The work described in this paper is part of an Open Source project called the Cross Lingual Wiki Engine (CLWE) project:
http://www.wiki-translation.com/tiki-index.php?page=Cross+Lingual+Wiki+Engine+Project&bl=y
This project aims at designing, developing and testing lightweight wiki tools that can be used to translate content in the new frontier of massively collaborative environments. Our aim is to develop and evaluate processes and tools that can be used with any wiki engine. However, as a first step, we elected to use TikiWiki as our initial development platform. The hope is that once we have figured out how to enable translation the wiki-way inside of TikiWiki, other wiki engines will be able to follow suit by emulating what we have done.
NOTE FROM AD: I copied and pasted stuff above from the CLWE wiki site. Some of it is redundant with stuff that LPH wrote below. We should try to merge, co-articulate them together. Also, it seems that a lot of what is said below has already been said in the intro. We should see if some of it should be eliminated. Also, would parts of this fit better in the intro? The way I see this Background section, it's not trying to describe the problem. It's talking more about the specific platforms, people, lead users who are involved in the project. Kind of putting an actual face on the project kind of thing.

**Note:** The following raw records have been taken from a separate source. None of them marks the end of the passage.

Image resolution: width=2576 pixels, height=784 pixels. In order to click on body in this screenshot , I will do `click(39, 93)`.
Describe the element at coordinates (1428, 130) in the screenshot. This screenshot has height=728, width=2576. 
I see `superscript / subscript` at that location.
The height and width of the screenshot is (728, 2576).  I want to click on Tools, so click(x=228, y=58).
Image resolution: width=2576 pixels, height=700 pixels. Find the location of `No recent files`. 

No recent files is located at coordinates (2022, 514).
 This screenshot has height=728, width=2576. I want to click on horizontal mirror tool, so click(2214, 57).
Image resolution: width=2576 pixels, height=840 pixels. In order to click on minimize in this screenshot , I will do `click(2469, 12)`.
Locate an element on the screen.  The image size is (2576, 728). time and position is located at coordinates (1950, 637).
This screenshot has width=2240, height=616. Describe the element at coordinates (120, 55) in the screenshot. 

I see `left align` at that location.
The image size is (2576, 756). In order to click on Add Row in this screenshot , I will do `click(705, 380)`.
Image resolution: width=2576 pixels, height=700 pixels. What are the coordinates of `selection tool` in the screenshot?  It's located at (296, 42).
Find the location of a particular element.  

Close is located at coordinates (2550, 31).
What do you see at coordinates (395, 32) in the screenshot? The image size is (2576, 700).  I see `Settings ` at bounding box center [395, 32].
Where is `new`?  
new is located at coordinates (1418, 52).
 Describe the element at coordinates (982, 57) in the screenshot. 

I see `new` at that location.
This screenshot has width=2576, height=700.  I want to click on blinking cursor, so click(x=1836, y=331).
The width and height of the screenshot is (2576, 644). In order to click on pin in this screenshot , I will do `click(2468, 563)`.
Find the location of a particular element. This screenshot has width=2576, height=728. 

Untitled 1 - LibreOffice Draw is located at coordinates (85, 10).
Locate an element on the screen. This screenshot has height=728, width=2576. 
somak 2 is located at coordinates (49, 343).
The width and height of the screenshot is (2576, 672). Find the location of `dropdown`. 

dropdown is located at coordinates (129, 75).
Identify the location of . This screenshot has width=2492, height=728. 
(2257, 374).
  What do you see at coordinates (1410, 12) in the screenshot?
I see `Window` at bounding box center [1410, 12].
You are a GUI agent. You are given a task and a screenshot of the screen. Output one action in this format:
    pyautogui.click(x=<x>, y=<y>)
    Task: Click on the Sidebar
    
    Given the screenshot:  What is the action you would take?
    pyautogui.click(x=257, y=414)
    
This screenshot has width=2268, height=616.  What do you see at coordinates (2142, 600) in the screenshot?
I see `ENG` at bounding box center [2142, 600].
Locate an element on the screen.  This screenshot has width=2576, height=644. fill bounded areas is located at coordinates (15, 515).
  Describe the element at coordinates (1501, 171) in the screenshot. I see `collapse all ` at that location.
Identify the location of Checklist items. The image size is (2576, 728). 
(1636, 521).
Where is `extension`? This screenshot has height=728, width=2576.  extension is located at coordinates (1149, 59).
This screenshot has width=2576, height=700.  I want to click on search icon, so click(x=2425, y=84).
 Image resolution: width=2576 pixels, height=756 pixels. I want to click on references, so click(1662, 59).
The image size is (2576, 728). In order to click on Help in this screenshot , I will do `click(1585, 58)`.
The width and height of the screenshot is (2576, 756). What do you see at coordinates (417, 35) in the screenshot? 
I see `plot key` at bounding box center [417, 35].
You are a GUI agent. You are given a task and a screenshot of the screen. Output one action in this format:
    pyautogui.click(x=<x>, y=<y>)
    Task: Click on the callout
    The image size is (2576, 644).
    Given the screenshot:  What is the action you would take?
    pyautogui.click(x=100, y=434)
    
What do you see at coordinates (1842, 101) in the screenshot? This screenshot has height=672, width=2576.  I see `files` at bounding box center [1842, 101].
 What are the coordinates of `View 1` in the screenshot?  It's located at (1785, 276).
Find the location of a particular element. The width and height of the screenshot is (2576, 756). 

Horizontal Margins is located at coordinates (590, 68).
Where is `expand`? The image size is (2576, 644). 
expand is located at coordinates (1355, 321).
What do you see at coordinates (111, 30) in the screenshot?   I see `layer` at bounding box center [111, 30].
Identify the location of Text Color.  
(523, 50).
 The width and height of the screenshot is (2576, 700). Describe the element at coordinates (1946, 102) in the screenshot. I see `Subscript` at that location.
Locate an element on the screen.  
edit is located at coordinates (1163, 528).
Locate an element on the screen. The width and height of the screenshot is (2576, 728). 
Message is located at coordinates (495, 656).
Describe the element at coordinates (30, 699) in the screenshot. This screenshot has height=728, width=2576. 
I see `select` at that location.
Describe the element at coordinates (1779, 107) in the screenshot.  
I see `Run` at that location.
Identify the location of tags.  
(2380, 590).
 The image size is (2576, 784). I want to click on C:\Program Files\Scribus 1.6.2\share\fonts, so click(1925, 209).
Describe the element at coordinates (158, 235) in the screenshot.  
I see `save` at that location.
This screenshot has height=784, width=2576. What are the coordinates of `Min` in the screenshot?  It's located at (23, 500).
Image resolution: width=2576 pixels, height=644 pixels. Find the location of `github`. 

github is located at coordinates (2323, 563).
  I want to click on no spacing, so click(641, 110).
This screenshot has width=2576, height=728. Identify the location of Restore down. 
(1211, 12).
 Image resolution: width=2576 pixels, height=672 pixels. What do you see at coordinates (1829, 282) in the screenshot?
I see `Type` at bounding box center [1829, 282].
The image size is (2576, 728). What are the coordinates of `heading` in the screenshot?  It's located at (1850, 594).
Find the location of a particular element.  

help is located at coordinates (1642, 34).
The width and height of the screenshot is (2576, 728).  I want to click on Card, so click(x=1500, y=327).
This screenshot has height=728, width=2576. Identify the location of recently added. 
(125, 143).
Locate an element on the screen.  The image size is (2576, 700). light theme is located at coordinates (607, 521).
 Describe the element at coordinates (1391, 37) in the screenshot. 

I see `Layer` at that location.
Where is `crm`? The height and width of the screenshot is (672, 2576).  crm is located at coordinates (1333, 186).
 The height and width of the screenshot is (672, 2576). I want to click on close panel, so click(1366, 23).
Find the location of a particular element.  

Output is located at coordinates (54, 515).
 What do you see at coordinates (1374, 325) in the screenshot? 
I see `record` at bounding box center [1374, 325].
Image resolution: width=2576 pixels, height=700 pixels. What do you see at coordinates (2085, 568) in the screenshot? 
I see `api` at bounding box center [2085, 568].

In designing the Cross Lingual Wiki Engine project, the objectives were to improve the capacity to translate collaboratively and bring a true wiki experience to it. It had been identified that translation is a key issue in content democratization and that the solutions currently offered by wiki engines were simply insufficient. For content creators, it was duplication of efforts and for the site visitors, it was inaccuracy and incertitude.
In our vision, it was possible for authors part of different linguistic communities to collaborate on content beyond the language barrier. To allow them to contribute in the language they are most comfortable in and not to fear to never be read. For the site visitors, it would allow them to get a clear picture of where the information is and allow them to reach it easily, without having to scan excessive amounts of text.
To reach a wide public, it was necessary to integrate the solution to an existing product. Developing a reliable, fully featured, wiki engine with multilingual effort that is ready for production use is a colossal effort. With so many open source implementations available and ready to receive contributions, to embark on a new effort was a complete waste of time.
Among the many engines available, one had to be selected. To reach global acceptance, WikiMedia, the engine behind Wikipedia, would have been the best choice by far. However, the large popularity of the engine forces its maintainers to be very conservative about the changes that are incorporated. It's very likely that the changes like those required by CLWE would have been left out, leaving availability to a small group of users using our patched version.
TikiWiki CMS/Groupware was finally selected as the first engine to be modified. The openness of the community and its commitment towards multilingual support made it an excellent candidate. Moreover, around the same period of time, the Support Mozilla community (SUMO) selected it among many other content management system to run the new support site. The knowledge base contained in the support site had to be available in multiple languages to reach a user base as large as possible. The SUMO group's ambition is to initially support 8 languages for the most important pages of the knowledge base. Without specific tools to help this task, it would be nearly impossible to ensure content quality.
In the context of the Cross Lingual Wiki Engine Project, the SUMO knowledge base appeared to be an excellent primary test case. Because of the amount of languages to be supported and the large amount of potential content and translation contributors, the knowledge base is a perfect scenario to test our tools and study the collaborative translation behavior.
However, the SUMO group has specific requirements that had to be met above the initial goals of content synchronization. The SUMO group requires very high quality content. For this reason, they use an approval workflow to make sure all content visible on the website is approved. Moreover, they needed a way to mark translations as potentially out of date to warn readers that significant changes were made on an other translation.
To categorize the different pages in the knowledge base, extensive use of tags is being made. In order to improve the experience of the readers, these tags also need to support multilingual correctly. However this aspect will not be covered in the current paper.